** Start Entries provided **
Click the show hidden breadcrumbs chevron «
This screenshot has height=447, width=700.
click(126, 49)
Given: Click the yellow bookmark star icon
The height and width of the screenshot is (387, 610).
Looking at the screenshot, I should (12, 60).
** End Entries provided **
** Start Entries provided **
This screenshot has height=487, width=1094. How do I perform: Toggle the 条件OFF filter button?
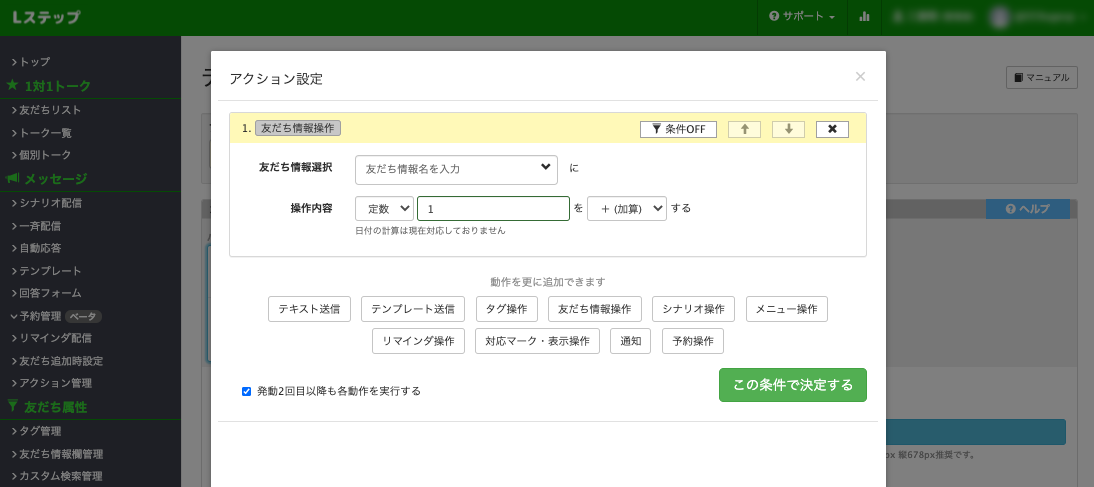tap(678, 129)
** End Entries provided **
• What is expected
Lay out the records from the line containing "Click the show" through the line containing "Looking at the screenshot, I should (12, 60).", both included, as a Markdown table with columns Row and Text, numbering each line and leaving out blank lines.

• Expected answer
| Row | Text |
|---|---|
| 1 | Click the show hidden breadcrumbs chevron « |
| 2 | This screenshot has height=447, width=700. |
| 3 | click(126, 49) |
| 4 | Given: Click the yellow bookmark star icon |
| 5 | The height and width of the screenshot is (387, 610). |
| 6 | Looking at the screenshot, I should (12, 60). |